Professor Mohan Dutta comes to Massey University with a big reputation and a unique approach to communication research. He uses a culture-centred approach to support communities to develop their own health-focused communication interventions and policies.
His global research hub, CARE (Center for Culture-Centred Approach to Research and Evaluation), is also relocating to Massey and will continue to support its many community-based projects on indigeneity, labour rights and poverty from New Zealand.
“A culture-centred approach argues that communities at the margins have been systematically disenfranchised because they have no way of effectively demanding their rights or articulating their needs, and these are the anchors to health and wellbeing,” Professor Dutta says.

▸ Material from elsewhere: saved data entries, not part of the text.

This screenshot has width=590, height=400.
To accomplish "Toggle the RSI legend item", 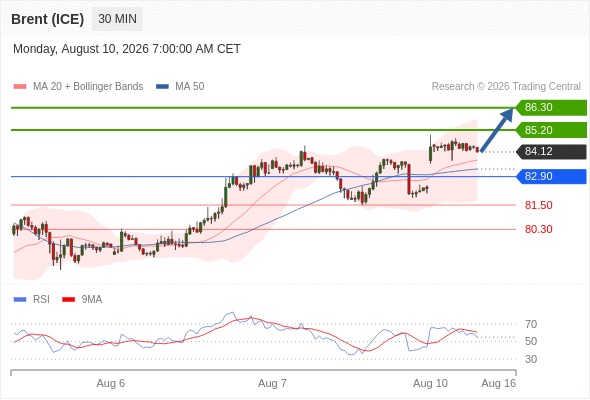I will [32, 300].
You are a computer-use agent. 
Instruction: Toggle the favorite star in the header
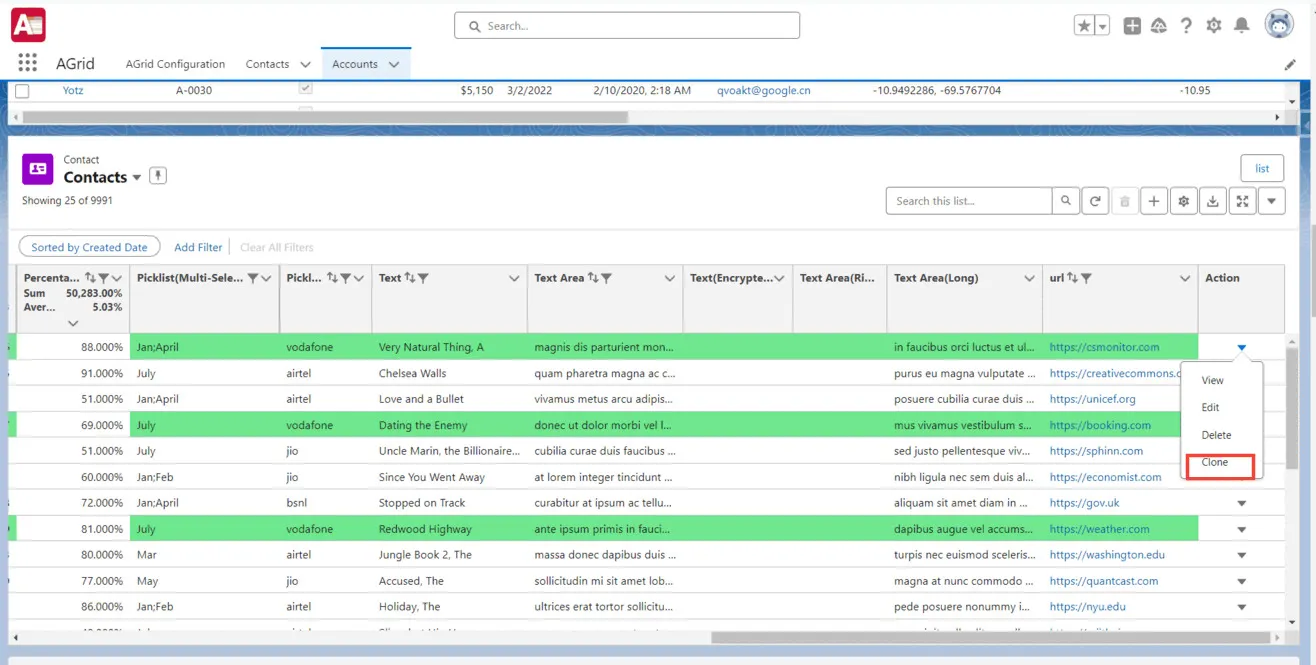click(1086, 24)
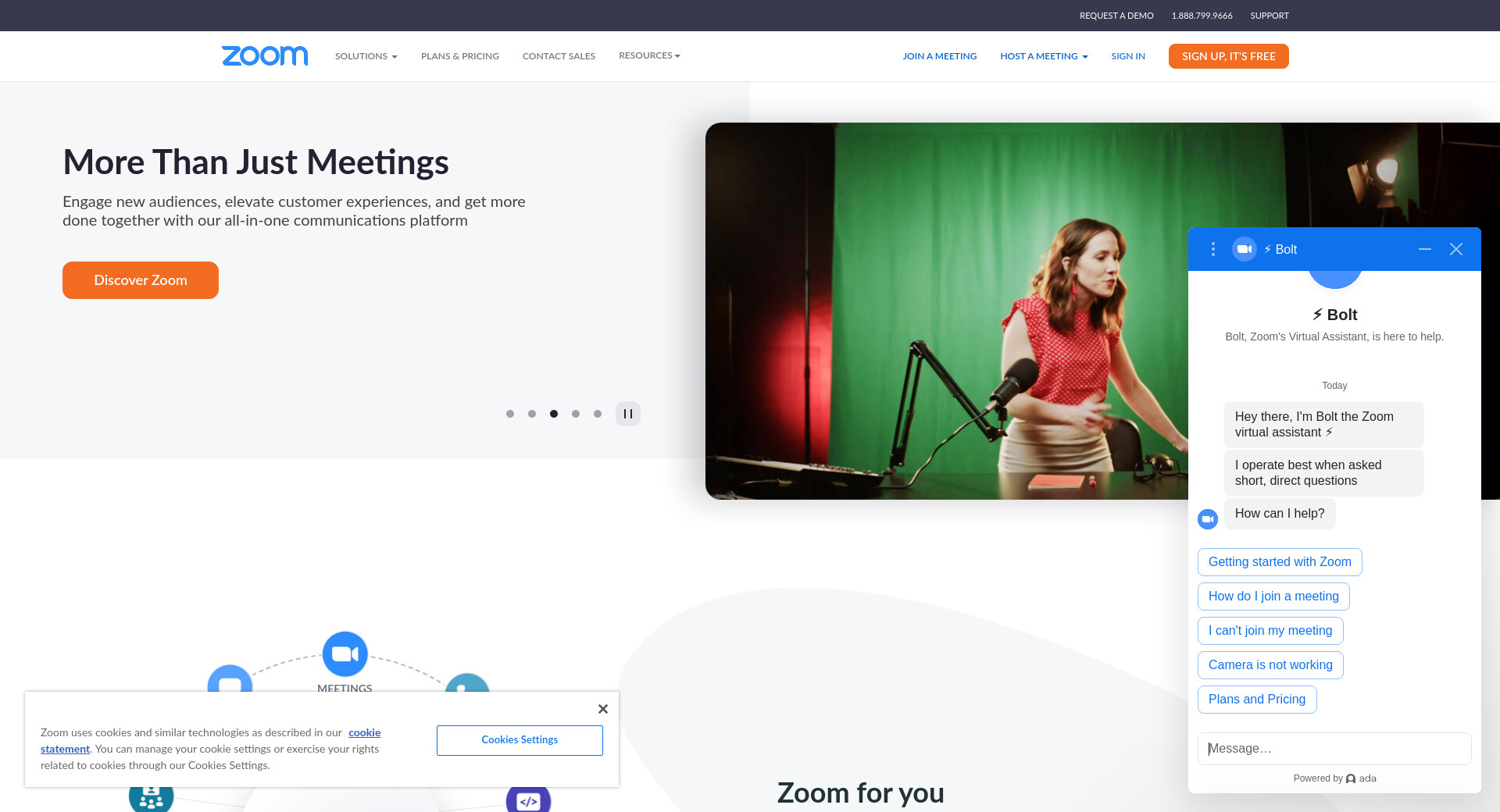
Task: Open Bolt chat options three-dot menu
Action: tap(1212, 249)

“CARE works to build the communication infrastructures needed to give these communities a voice – and that can be through building cultural resources or supporting media campaigns and writing white papers and policy briefs. We believe solutions to health and wellbeing are most effective when they are driven by communities – CARE just helps them to be heard, so the work of communication becomes one of advocacy.”
He says this approach challenges the idea that academic research should divorce itself from advocacy. He believes CARE offers a framework for “action research” and he is looking for local communities, activists, academics and students keen to collaborate on culture-centred research methods. The aim, he says, is to generate knowledge that helps communities at the margins to achieve social justice and better health and wellbeing.
The centre’s current projects include finding grassroots solutions to indigenous health issues in India; creating communication resources in responding to food insecurity in West Bengal, Telengana and Maharashtra in India; supporting low-wage migrant workers in Singapore to speak out about their living and working conditions; supporting communities living in poverty in Singapore, Malaysia, India and the United States to voice their everyday struggles; and developing community-based interventions for HIV prevention among sex workers and transgender communities. The centre has approximately 25 projects running at any given time and its move to New Zealand will likely see local projects developed.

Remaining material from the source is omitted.